Un quart de siècle après, le retour d’âge ne lui étant pas épargné, la voici interpelée comme la petite dame, par un de ses commerçants on imagine, son intériorité à toutes mains devant composer avec cette malséante image. Quand les mots dont elle a fait sa provende lui sont retournés au visage, entre Valérie, Valérie Rouzeau et la petite dame, un débat s’engage. Tout lui est gage, tout l’encage.
« Elle a du mal avec maintenant mais pas toujours / Parfois c’est mieux qu’avant / Pour un peu elle croirait au futur. »

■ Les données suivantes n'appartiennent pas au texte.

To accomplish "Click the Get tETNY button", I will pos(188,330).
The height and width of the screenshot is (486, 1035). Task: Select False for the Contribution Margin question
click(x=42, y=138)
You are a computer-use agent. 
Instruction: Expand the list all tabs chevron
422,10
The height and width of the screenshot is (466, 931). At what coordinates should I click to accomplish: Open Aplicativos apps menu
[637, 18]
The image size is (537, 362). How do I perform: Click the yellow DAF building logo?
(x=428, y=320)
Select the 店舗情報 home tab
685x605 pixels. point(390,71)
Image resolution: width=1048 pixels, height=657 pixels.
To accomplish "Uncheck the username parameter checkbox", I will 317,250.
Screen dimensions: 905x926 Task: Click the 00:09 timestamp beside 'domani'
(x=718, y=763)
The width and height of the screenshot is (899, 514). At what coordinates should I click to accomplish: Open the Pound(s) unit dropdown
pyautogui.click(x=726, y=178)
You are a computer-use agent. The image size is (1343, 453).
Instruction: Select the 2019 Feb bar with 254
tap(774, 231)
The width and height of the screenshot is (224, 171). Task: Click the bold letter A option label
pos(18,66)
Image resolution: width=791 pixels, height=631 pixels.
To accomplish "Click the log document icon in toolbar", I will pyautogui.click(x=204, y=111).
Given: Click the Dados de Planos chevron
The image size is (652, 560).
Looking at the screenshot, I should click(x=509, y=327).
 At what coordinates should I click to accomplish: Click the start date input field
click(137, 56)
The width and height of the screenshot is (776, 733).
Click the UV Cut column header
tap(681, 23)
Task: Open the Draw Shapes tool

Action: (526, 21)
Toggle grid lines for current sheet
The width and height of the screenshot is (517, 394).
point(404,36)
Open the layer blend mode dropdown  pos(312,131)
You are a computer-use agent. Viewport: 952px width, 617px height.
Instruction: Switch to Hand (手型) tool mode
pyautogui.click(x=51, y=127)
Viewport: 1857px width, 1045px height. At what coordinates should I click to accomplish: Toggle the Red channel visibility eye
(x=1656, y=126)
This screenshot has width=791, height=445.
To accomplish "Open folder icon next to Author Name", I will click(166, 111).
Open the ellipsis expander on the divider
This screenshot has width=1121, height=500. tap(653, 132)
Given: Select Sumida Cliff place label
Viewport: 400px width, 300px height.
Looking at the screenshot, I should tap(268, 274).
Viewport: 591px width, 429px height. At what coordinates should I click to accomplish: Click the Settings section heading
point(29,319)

Valérie Rouzeau, son plein de langue, de la langue plein la bouche, faisant le plein du plein comme dans l’Isa Upanishad, giflée à tour de bras par la petite dame et l’implacable retour sur soi qu’elle commande.
« Chaîne et chienne non mais roman en vers presque »
Familière de métier, trempée de langue comme le fer blanc dans le rouge, cette couleur aristocratique romaine, celle des talons rouges devenue la ligne rouge qu’elle franchit allègrement.
« When I am alone I am happy / Dit William Carlos à Valérie / Qui lui répond tout de go moi aussi », poète de son métier et de sa profession d’il était une fois.
« Who rules the waves ? Qui roule les vagues ? » La vie à contresens.
Une seule rime par poème, de préférence approximative, dit tout l’art pauvre des Riches Heures d’une contemporaine.
« C’est comme si elle avait perdu la ligne de sa vie / C’est comme si elle avait perdu la ligne / C’est comme si elle avait perdu / C’est comme si / C’est comme / C’est ». Il faut, comme Sade, la prendre à la lettre non au mot.
« Nullipares nous n’irions nulle part ? » Oui, nullipare elle l’a emprunté, à qui elle l’avoue en Notes de fin d’ouvrage. Il n’est pas besoin de faire un dessin à une poète de ne pas encombrer la planète.
Valérie Rouzeau, un non-art viscéral de l’abréviation.